Exercise prompt: Go line by line through the data and copy those with the word "agent".

*** Given records Section Begins ***

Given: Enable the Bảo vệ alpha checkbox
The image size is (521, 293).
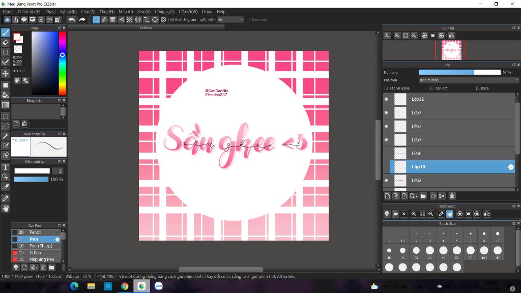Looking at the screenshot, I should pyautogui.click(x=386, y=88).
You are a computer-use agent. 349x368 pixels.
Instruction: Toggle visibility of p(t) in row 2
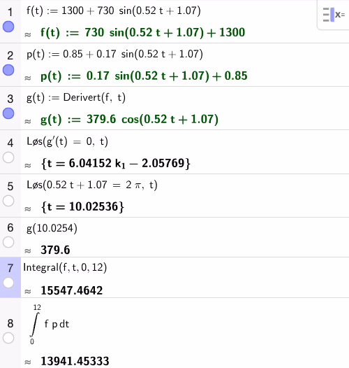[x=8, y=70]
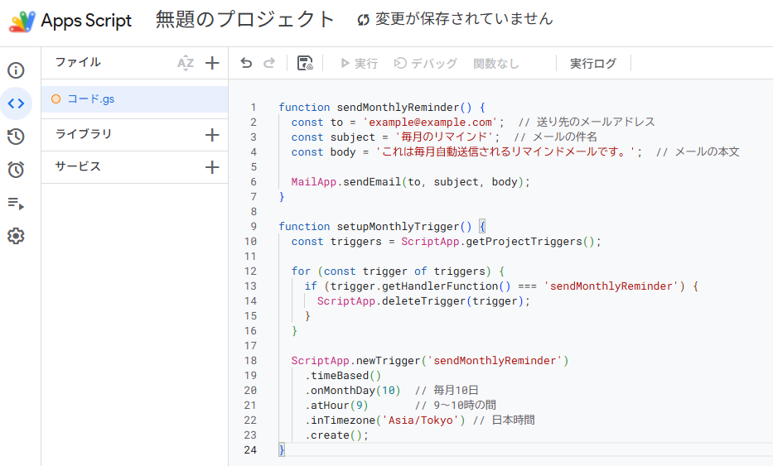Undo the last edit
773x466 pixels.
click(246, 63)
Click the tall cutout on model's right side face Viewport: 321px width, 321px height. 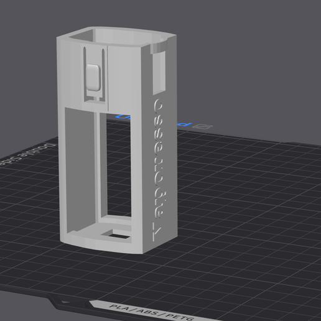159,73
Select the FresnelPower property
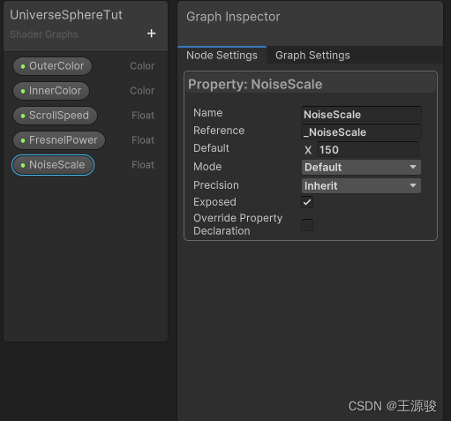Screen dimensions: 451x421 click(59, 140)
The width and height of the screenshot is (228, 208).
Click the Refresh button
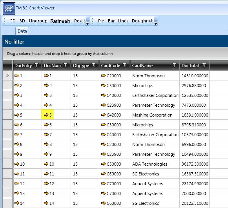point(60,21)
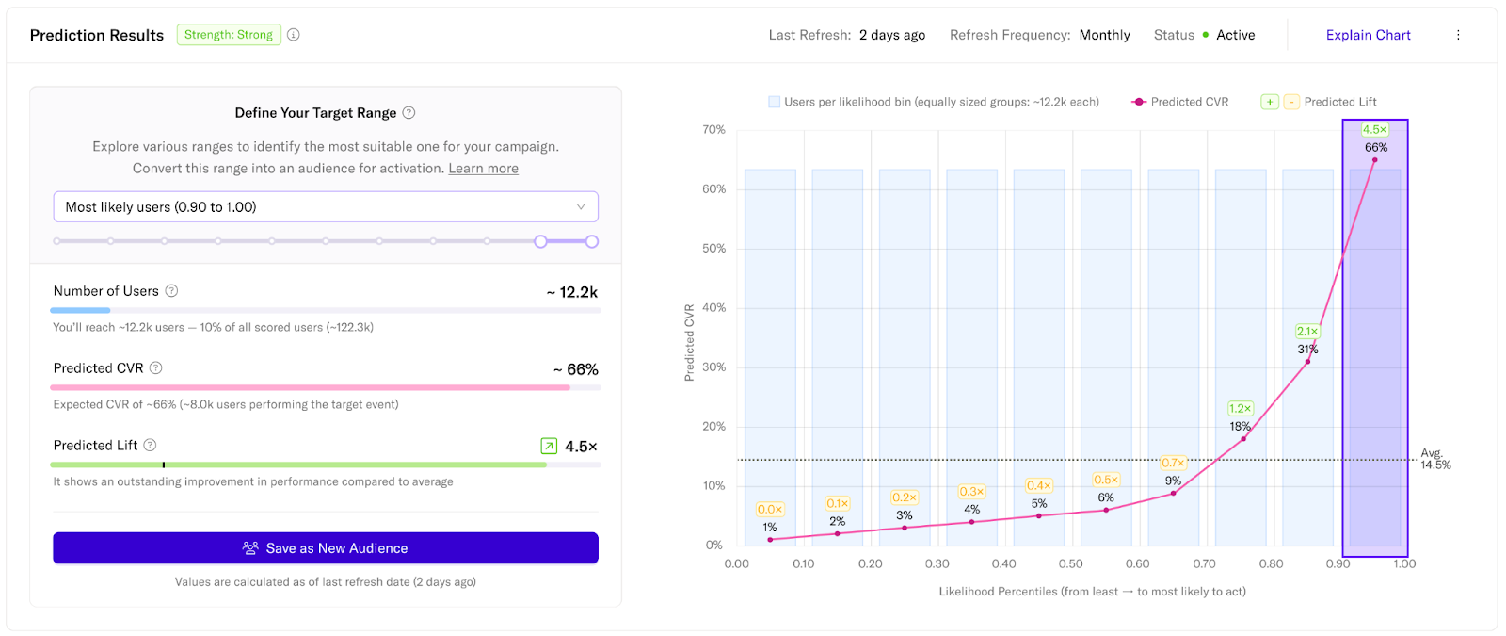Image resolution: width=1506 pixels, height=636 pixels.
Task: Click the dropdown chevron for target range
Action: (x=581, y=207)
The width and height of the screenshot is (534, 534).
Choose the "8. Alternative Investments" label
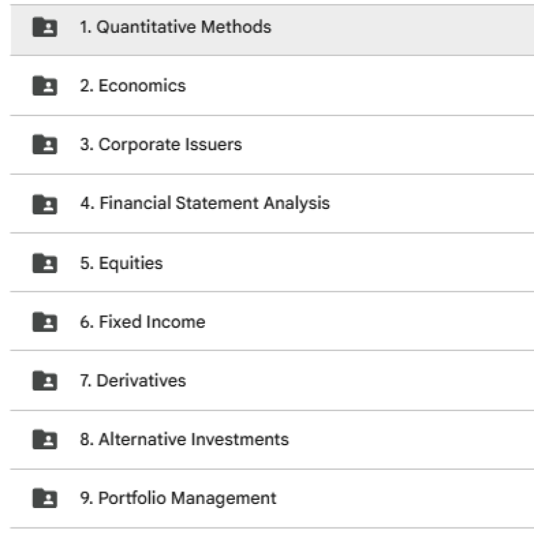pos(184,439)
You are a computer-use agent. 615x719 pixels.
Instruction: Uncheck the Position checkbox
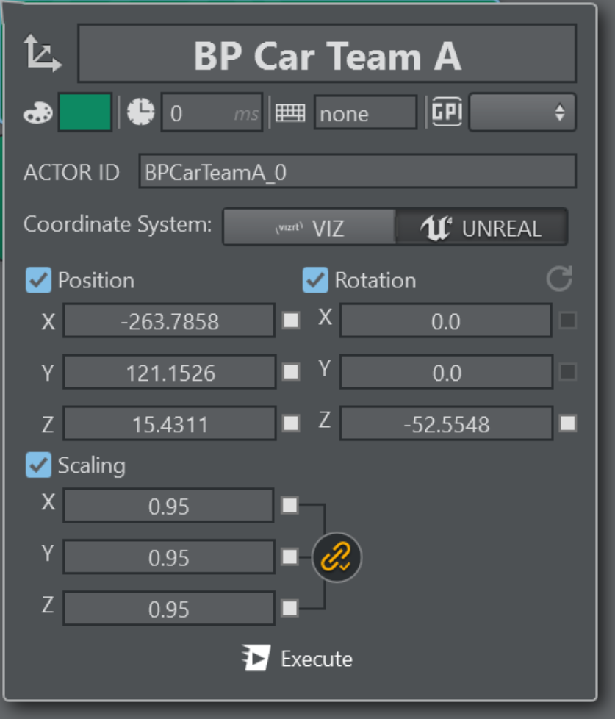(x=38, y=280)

*** Given records Section Ends ***
*** Given records Section Begins ***

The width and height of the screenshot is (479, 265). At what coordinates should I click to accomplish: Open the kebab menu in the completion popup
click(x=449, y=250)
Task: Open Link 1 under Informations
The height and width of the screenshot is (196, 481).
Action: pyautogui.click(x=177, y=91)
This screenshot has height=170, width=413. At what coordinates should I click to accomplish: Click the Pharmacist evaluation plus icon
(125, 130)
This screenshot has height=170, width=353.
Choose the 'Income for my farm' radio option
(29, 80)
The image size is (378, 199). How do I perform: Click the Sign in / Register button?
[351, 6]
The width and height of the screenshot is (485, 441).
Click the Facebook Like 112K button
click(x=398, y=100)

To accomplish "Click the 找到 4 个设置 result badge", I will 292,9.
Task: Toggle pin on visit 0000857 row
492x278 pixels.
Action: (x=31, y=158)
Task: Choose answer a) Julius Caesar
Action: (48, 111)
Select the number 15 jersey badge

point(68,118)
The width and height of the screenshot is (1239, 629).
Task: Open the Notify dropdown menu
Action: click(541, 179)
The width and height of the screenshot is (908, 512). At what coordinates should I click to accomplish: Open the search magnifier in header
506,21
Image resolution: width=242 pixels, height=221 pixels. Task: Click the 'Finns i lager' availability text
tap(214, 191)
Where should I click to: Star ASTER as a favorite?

*** Given records Section Ends ***

Problem solution:
You are a computer-use agent. 349x368 pixels.
You are a computer-use agent. 615x719 pixels.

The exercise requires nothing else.